Wiki Post-op Subsequent Visits

KJenkins588

Networker
Messages
34
Location
Oshkosh, WI
Best answers
0
Hello all,
Here is the issue we are having. Patient has surgery and is now in a global. The NP in our practice would like to continue billing during the post-op because she is insistent that she is treating other issues that the patient has. Some of these issues effect the condition that the patient had surgery for and others do not.
I have told her that if the issues that she is treating has nothing to do with the condition that surgery was for it is okay to bill and we'll add the modifier to the charge to show this.
Here is where it gets tricky -- at times a hospitalist can be involved in the patient's care as well to treat those other conditions and issues.
I can recall being taught when I first started that we can not put through two E/M services, even if it is different specialties, if it's for the same condition/issues.

Is that correct thinking? And if so is that in writing somewhere that someone can direct me to?
Without proper documentation outlining this rule she is adamant that she should continue billing.

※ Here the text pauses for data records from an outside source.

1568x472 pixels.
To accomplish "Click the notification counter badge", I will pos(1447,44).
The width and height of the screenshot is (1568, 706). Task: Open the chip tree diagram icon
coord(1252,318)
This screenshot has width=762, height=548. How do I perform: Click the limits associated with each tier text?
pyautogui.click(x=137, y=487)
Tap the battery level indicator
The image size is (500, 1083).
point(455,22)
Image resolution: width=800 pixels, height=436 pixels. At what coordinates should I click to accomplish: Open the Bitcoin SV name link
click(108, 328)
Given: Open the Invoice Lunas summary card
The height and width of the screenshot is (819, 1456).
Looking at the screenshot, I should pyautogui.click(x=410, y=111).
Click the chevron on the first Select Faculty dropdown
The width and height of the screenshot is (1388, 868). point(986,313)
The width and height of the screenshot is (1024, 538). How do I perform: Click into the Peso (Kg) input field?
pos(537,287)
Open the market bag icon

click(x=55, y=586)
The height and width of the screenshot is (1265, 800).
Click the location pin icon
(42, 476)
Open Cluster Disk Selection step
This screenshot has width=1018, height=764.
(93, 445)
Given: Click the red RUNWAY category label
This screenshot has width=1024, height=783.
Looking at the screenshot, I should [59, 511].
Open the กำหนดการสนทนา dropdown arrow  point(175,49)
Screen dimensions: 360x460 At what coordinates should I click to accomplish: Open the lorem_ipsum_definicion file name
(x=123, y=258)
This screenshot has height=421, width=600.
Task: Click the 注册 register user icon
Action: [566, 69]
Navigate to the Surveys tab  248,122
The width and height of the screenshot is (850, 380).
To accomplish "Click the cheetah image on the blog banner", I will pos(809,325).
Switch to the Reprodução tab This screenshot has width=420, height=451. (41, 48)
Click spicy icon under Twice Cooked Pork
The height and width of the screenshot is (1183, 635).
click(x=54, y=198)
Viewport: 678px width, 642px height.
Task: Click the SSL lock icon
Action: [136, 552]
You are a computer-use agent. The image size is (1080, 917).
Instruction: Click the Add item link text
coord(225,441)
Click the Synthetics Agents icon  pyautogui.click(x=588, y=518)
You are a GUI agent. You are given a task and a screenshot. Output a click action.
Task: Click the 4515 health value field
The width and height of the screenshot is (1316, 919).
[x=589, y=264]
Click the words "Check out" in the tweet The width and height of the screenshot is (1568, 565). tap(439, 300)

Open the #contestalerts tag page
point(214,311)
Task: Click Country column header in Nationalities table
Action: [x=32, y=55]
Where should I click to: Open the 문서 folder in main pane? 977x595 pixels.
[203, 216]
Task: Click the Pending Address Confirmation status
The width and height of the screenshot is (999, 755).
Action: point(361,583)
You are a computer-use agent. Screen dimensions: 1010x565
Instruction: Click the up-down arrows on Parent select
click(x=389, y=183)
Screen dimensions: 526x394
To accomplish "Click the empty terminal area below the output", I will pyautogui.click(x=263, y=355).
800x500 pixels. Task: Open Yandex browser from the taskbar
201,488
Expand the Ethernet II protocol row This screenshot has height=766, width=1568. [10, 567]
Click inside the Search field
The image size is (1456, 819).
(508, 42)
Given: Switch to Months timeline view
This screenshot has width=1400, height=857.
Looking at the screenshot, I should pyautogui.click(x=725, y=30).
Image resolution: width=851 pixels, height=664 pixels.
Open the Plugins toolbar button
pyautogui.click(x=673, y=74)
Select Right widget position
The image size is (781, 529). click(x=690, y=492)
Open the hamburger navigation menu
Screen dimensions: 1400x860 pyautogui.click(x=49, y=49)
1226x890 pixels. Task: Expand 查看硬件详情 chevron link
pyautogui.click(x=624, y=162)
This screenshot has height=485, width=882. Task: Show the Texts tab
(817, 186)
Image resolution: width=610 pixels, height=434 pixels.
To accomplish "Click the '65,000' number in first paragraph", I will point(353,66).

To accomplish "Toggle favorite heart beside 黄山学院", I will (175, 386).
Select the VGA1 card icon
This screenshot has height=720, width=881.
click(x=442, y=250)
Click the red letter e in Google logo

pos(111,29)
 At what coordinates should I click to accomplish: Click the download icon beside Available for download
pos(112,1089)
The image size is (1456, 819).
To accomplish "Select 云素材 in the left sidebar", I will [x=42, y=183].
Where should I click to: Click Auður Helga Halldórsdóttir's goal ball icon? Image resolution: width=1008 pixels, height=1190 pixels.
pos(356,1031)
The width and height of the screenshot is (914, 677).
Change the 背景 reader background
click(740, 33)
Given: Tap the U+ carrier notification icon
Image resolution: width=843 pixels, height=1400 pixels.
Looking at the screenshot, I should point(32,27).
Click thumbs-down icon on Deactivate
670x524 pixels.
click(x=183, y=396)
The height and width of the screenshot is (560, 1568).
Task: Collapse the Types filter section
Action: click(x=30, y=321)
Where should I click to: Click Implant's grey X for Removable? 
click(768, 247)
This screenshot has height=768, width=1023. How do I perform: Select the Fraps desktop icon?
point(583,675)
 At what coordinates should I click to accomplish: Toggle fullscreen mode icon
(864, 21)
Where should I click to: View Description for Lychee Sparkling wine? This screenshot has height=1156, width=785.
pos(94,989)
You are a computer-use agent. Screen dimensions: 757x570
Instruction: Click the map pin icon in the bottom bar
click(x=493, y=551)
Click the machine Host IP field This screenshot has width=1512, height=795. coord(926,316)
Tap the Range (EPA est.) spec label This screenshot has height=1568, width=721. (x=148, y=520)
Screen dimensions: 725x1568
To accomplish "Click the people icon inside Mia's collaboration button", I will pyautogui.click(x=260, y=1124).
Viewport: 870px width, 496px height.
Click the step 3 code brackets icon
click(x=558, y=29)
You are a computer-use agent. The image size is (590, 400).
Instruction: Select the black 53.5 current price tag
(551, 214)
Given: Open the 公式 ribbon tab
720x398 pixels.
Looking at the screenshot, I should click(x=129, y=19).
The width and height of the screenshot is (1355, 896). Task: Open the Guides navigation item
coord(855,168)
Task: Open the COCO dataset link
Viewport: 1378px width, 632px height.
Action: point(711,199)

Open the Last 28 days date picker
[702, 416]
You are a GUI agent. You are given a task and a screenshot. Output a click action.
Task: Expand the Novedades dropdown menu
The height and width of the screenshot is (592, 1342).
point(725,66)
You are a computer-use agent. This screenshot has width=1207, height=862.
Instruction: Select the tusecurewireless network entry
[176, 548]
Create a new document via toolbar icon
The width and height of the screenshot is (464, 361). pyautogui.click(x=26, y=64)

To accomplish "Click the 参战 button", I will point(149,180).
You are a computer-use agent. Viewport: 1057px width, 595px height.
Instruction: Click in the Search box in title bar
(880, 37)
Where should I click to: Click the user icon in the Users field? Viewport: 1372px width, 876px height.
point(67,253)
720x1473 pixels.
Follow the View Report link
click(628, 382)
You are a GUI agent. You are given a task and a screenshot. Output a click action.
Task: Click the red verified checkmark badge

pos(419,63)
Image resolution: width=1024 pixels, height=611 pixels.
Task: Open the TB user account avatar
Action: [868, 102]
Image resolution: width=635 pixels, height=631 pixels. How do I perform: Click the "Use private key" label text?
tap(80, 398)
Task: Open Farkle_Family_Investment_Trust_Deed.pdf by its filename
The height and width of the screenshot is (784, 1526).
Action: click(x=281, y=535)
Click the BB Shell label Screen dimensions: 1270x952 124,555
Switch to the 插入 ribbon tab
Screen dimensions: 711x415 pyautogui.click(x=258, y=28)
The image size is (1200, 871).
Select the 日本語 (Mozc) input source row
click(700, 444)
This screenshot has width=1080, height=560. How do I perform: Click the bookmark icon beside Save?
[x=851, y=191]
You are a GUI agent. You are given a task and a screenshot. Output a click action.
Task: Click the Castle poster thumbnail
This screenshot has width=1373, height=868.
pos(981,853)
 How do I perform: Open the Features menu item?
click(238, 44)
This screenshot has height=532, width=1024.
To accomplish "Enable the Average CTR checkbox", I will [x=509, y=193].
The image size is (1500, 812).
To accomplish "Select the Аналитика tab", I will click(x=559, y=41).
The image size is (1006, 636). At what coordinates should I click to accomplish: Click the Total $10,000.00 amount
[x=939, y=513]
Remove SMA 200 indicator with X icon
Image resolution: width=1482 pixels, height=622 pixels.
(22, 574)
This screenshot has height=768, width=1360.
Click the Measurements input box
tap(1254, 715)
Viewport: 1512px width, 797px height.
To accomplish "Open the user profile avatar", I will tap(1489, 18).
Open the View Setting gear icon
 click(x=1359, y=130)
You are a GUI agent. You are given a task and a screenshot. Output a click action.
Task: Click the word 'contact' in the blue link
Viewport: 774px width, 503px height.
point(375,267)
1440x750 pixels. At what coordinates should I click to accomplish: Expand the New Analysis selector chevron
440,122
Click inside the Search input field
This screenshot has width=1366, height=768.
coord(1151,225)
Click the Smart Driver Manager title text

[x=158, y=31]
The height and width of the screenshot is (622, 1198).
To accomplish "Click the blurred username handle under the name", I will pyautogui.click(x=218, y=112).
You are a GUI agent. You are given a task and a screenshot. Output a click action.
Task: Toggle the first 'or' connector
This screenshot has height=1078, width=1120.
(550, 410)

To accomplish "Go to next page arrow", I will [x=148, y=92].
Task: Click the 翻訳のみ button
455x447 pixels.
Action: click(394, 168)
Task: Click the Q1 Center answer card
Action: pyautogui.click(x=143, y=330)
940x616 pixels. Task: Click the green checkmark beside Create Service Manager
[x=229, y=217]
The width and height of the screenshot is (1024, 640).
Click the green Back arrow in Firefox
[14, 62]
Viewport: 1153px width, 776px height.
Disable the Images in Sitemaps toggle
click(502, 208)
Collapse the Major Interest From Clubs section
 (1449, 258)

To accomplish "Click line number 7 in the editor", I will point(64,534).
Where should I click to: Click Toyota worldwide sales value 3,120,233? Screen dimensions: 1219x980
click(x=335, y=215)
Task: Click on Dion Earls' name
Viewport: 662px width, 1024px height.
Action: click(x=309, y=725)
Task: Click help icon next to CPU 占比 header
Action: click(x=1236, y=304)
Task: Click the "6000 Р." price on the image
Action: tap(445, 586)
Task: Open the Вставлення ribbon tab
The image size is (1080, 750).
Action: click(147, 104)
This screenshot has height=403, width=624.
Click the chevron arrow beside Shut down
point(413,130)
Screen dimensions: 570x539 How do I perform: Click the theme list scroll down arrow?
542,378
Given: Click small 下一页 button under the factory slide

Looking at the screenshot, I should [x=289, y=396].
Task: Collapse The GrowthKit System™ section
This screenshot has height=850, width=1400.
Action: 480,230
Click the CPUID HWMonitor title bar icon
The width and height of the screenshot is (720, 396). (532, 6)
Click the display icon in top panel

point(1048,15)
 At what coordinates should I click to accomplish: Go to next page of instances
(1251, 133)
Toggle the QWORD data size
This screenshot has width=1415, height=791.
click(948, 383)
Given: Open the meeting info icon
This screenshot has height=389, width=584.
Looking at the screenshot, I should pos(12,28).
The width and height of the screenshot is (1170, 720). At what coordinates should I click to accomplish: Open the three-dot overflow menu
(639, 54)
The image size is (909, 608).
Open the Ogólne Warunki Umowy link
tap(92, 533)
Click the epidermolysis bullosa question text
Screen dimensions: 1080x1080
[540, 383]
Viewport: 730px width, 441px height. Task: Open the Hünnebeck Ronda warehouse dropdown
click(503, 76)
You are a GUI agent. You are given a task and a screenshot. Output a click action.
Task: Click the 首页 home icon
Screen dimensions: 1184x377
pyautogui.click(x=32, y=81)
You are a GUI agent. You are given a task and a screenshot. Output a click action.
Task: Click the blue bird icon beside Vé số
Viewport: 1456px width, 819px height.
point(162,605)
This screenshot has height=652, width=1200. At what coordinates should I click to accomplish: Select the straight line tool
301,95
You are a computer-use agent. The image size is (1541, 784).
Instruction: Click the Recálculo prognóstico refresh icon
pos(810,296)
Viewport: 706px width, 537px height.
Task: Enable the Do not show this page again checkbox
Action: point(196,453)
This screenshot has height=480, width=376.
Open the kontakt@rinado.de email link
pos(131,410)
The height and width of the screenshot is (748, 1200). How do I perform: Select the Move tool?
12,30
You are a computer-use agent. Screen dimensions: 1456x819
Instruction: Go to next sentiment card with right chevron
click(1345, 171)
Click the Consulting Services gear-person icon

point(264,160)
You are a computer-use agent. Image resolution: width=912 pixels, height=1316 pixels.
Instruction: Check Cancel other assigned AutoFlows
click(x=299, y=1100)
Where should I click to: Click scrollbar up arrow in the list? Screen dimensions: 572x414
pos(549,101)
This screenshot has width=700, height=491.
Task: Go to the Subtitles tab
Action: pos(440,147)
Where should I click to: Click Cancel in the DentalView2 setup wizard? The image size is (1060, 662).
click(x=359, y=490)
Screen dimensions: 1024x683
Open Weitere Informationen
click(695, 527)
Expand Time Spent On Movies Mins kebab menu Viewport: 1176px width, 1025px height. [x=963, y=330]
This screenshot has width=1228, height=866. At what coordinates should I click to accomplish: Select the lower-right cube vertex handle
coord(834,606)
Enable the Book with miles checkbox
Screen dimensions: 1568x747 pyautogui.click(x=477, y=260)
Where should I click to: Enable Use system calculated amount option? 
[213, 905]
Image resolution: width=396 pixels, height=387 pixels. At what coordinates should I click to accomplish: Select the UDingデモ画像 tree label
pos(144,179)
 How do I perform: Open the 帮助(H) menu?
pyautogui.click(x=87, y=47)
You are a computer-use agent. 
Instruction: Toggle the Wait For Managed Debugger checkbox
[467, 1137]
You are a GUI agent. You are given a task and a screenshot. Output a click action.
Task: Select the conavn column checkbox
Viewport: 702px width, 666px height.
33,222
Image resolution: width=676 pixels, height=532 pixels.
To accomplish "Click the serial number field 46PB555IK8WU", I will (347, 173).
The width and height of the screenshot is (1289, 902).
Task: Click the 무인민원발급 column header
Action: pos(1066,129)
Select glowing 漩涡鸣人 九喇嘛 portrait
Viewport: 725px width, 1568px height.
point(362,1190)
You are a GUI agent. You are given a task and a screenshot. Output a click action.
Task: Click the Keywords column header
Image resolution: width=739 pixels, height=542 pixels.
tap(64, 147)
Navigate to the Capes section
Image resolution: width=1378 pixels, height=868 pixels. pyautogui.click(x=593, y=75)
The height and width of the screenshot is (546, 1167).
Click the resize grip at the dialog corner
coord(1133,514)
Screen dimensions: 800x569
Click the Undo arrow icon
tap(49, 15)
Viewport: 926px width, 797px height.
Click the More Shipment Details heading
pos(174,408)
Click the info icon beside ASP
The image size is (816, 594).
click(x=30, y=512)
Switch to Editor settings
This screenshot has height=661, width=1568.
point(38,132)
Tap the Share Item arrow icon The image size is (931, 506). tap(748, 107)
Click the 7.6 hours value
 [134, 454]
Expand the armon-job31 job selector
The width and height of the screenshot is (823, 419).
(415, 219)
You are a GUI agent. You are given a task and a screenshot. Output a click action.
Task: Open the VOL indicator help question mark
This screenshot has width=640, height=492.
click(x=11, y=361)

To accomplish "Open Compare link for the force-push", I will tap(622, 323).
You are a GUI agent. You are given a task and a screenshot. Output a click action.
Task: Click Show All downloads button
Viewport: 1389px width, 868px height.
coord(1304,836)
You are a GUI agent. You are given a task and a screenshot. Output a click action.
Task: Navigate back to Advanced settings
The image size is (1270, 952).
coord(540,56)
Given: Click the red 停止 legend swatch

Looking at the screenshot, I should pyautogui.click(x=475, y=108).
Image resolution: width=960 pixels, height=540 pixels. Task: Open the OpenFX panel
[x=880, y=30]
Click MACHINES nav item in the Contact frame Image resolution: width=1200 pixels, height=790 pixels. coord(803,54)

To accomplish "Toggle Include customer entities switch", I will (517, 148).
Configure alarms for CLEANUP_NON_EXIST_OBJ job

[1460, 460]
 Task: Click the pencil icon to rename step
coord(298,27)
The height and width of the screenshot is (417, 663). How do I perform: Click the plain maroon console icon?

Anyone's help out me greatly appreciated!
Thank you!
 
Hello all,
Here is the issue we are having. Patient has surgery and is now in a global. The NP in our practice would like to continue billing during the post-op because she is insistent that she is treating other issues that the patient has. Some of these issues effect the condition that the patient had surgery for and others do not.
I have told her that if the issues that she is treating has nothing to do with the condition that surgery was for it is okay to bill and we'll add the modifier to the charge to show this.
Here is where it gets tricky -- at times a hospitalist can be involved in the patient's care as well to treat those other conditions and issues.
I can recall being taught when I first started that we can not put through two E/M services, even if it is different specialties, if it's for the same condition/issues.

Is that correct thinking? And if so is that in writing somewhere that someone can direct me to?
Without proper documentation outlining this rule she is adamant that she should continue billing.

Anyone's help out me greatly appreciated!
Thank you!

First thing, see pg 48:
https://www.cms.gov/Regulations-and-Guidance/Guidance/Manuals/downloads/clm104c12.pdf
"Physicians in the same group practice who are in the same specialty must bill and be paid as though they were a single physician. If more than one evaluation and management (face-to-face) service is provided on the same day to the same patient by the same physician or more than one physician in the same specialty in the same group, only one evaluation and management service may be reported unless the evaluation and management services are for unrelated problems. Instead of billing separately, the physicians should select a level of service representative of the combined visits and submit the appropriate code for that level.

Contractors pay a physician for only one hospital visit per day for the same patient, whether the problems seen during the encounters are related or not. The inpatient hospital visit descriptors contain the phrase “per day” which means that the code and the payment established for the code represent all services provided on that date. The physician should select a code that reflects all services provided during the date of the service. In a hospital inpatient situation involving one physician covering for another, if physician A sees the patient in the morning and physician B, who is covering for A, sees the same patient in the evening, contractors do not pay physician B for the second visit. The hospital visit descriptors include the phrase “per day” meaning care for the day. If the physicians are each responsible for a different aspect of the patient’s care, pay both visits if the physicians are in different specialties and the visits are billed with different diagnoses.”


And for the "separate" E/Ms that the NP wants to bill, I assume the modifier you're referring to is the 24? If so, the link below might be helpful (it's carrier-specific, but modifiers are modifiers). "Do not use this modifier when the E/M is not clearly shown to be unrelated to the surgery in the medical record documentation."
https://med.noridianmedicare.com/web/jeb/topics/modifiers/24

If there's even the tiniest POSSIBILITY that the E/M is even touching the gray area of the surgery, either directly or indirectly, I personally wouldn't bill it unless the documentation is incredibly specific and detailed.